SUPPLIED MATERIAL
BEGIN

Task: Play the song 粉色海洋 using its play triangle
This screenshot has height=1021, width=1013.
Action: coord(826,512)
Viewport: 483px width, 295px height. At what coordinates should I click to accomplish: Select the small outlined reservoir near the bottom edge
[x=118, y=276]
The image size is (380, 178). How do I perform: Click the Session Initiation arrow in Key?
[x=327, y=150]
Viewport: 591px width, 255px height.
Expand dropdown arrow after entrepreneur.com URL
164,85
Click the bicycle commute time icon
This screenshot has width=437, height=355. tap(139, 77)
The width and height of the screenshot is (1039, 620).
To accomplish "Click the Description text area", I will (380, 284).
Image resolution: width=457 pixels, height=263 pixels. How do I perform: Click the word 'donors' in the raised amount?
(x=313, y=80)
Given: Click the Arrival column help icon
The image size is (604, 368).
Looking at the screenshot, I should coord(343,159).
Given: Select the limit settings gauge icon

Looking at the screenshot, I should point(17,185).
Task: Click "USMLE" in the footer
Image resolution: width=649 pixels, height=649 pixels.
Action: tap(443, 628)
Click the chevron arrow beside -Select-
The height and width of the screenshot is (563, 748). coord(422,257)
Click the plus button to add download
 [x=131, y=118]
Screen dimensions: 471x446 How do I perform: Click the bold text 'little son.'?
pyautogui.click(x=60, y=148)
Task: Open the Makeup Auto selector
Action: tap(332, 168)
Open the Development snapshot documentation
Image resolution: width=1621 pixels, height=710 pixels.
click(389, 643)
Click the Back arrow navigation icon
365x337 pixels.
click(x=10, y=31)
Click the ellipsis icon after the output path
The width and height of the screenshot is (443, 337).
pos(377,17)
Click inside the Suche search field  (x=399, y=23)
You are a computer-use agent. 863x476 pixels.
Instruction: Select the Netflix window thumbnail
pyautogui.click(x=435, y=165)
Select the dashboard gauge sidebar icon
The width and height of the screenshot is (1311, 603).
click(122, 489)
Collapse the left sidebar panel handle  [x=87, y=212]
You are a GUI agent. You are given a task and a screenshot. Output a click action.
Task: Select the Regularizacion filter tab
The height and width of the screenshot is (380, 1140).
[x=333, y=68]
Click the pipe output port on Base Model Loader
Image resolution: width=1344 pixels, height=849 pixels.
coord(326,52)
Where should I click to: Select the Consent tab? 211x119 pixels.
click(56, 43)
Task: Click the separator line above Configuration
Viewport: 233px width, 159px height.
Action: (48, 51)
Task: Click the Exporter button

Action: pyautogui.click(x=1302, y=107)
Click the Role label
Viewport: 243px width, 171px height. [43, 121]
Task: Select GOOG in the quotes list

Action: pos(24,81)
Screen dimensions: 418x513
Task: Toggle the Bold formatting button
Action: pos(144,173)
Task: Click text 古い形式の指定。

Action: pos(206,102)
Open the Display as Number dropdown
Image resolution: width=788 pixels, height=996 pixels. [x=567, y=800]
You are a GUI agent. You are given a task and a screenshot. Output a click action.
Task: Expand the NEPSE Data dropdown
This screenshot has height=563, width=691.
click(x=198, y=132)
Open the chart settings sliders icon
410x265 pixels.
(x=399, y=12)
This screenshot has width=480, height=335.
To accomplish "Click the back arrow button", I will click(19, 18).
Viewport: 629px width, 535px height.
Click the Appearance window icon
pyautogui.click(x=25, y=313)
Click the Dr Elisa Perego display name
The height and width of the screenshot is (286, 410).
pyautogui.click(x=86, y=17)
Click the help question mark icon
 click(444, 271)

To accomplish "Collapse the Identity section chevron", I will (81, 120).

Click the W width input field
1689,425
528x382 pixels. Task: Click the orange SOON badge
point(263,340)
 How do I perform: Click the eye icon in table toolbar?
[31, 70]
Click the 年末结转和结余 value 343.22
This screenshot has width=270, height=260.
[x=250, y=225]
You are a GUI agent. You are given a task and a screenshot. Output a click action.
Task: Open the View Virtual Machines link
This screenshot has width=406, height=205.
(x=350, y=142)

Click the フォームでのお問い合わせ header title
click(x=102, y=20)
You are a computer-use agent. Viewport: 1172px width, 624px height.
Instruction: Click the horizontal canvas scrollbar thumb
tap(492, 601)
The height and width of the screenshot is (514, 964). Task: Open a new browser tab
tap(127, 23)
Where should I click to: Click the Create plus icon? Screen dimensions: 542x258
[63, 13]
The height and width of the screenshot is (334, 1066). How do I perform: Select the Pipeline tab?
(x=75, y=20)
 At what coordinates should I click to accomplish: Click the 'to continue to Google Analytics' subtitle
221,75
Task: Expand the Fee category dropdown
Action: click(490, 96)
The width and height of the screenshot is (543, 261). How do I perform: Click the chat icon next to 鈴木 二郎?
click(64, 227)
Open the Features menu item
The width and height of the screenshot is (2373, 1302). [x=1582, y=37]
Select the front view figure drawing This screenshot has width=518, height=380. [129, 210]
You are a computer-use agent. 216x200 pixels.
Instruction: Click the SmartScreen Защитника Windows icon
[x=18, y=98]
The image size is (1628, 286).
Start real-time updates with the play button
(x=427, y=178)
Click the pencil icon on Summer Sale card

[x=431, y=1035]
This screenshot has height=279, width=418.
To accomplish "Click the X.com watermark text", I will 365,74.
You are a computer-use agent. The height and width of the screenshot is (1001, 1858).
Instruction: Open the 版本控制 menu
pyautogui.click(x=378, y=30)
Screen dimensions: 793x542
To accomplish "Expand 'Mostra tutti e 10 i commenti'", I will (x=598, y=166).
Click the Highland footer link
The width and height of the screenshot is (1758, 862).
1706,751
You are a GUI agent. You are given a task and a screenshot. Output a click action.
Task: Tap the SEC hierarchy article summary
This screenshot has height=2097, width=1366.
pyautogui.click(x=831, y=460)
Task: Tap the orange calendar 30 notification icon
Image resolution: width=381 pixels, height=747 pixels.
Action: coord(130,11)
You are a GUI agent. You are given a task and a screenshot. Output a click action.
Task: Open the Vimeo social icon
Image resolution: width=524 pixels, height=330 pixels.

END

YOUR TASK
Report every line of the records that contains the word "Collapse".

ANSWER SECTION
Collapse the left sidebar panel handle  [x=87, y=212]
To accomplish "Collapse the Identity section chevron", I will (81, 120).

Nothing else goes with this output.